17. Omdat de rechtbank het beroep gegrond verklaart, bepaalt de rechtbank dat de heffingsambtenaar aan eiseres het door hem betaalde griffierecht vergoedt.
18. De rechtbank stelt de te vergoeden kosten voor juridische bijstand in de beroepsfase vast op € 2.092,50 (1 punt voor het indienen van het beroepschrift, 1 punt voor het verschijnen op de zitting van 4 april 2022 en 0,5 punt voor het verschijnen op de zitting van 13 februari 2023, met een waarde per punt van € 837 en een wegingsfactor 1). De rechtbank merkt de onderhavige zaak bij de veroordeling van de proceskosten aan als samenhangende zaak in de zin van artikel 3, tweede lid, van het Besluit proceskosten bestuursrecht met de zaken AMS 21/6042 en AMS 21/6036. De desbetreffende zaken zijn in beroep gelijktijdig behandeld, terwijl de beroepsmatige rechtsbijstand in deze zaken is verleend door dezelfde gemachtigde en de werkzaamheden van deze gemachtigde in elk van deze zaken nagenoeg identiek konden zijn. De te vergoeden proceskosten van in totaal € 2.092,50 worden daarom verdeeld over de drie zaken.

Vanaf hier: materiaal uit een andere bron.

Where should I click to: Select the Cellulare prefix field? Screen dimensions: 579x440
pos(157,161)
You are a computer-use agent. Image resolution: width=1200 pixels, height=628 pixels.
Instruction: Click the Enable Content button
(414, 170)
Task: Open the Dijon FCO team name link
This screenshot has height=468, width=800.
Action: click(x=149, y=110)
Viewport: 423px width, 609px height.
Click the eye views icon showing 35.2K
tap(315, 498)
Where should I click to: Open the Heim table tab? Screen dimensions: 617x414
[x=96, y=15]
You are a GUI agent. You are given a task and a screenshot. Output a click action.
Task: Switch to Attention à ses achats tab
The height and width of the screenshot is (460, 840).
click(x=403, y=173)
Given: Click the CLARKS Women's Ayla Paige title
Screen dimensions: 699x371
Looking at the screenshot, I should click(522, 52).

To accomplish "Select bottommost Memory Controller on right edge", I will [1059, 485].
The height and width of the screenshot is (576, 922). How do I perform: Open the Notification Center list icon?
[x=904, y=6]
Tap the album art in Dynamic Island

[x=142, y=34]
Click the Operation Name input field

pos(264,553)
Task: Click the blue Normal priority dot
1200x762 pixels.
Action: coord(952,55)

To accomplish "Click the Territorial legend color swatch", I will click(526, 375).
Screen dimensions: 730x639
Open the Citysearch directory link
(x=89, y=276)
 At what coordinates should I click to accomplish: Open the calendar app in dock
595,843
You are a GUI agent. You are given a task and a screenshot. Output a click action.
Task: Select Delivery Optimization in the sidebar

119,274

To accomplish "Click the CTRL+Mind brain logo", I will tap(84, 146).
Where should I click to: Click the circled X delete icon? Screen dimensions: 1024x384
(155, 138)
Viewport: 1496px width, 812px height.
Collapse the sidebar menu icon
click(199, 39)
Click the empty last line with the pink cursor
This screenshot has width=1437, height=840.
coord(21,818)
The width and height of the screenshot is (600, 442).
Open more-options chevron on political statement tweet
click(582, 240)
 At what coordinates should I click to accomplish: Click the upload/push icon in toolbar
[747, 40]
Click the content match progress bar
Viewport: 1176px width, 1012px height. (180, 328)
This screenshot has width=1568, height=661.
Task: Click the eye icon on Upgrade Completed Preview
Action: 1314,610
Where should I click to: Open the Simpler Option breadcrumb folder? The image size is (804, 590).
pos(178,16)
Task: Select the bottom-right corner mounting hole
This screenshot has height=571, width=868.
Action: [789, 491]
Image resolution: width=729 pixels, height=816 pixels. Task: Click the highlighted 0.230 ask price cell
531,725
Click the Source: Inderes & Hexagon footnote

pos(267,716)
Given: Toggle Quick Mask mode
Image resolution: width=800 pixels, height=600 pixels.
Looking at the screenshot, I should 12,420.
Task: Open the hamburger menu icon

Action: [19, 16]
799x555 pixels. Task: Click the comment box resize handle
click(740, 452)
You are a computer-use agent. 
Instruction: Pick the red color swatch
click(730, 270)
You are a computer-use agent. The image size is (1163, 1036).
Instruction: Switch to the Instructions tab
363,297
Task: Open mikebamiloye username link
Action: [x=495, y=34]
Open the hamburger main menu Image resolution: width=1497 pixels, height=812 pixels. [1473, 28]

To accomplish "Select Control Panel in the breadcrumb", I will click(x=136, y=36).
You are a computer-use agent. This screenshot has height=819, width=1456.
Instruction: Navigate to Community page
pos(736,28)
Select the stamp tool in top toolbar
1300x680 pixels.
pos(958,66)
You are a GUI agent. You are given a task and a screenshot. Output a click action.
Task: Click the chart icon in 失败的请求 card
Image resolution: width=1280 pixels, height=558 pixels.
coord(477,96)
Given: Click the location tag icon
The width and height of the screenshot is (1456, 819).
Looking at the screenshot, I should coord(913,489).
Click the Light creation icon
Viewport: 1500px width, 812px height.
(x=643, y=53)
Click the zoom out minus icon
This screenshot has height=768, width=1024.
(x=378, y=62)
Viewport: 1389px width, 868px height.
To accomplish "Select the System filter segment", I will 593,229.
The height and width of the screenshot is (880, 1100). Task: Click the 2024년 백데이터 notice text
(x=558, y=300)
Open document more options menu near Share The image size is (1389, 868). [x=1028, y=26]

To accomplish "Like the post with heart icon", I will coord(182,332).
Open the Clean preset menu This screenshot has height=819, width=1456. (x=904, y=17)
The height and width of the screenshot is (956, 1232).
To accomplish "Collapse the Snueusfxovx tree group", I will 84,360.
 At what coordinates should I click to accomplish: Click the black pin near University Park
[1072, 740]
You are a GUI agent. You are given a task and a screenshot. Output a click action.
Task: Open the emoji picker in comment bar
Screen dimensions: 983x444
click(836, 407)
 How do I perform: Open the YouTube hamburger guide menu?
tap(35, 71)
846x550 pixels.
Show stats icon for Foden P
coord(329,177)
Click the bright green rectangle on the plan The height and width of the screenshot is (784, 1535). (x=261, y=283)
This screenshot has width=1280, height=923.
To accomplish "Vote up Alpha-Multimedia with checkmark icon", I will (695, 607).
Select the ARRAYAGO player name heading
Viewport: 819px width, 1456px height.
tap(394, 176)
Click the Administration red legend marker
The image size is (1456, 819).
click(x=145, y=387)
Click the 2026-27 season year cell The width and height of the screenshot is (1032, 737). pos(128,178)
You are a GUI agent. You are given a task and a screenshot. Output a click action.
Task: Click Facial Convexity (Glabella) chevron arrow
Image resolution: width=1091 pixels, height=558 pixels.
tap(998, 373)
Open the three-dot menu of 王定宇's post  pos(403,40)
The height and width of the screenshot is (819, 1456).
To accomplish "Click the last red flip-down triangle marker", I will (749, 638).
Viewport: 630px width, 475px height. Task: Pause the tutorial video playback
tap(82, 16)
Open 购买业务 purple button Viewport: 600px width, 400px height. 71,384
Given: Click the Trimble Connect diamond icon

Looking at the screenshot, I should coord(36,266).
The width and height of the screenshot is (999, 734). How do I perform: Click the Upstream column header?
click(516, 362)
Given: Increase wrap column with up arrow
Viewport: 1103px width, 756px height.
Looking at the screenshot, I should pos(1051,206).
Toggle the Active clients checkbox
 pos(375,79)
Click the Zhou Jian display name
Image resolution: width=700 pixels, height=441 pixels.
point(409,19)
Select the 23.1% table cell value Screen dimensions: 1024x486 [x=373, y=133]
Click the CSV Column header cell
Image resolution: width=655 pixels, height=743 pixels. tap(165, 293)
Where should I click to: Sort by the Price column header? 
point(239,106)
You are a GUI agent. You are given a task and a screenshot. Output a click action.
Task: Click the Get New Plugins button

Het bedrag aan te vergoeden proceskosten met betrekking tot de onderhavige zaak wordt vastgesteld op € 697,50.
Beslissing
De rechtbank:
- -
-
verklaart het beroep gegrond;
- -
-
vernietigt de uitspraak op bezwaar van 3 november 2021;
- -
-
draagt de heffingsambtenaar op binnen zes weken na de dag van verzending van deze uitspraak een nieuwe uitspraak te doen op het bezwaar met inachtneming van deze uitspraak;
- -
-
draagt de heffingsambtenaar op het betaalde griffierecht van € 49 aan eiseres te vergoeden;
- -
-
veroordeelt de heffingsambtenaar in de proceskosten van eiseres tot een bedrag van € 697,50.
Deze uitspraak is gedaan door mr. J.W. Vriethoff, voorzitter, en mr. A.M. van der LindenKaajan en mr. M. Frishert, leden, in aanwezigheid van mr. R. Camps, griffier. De beslissing is in het openbaar uitgesproken op 14 april 2023.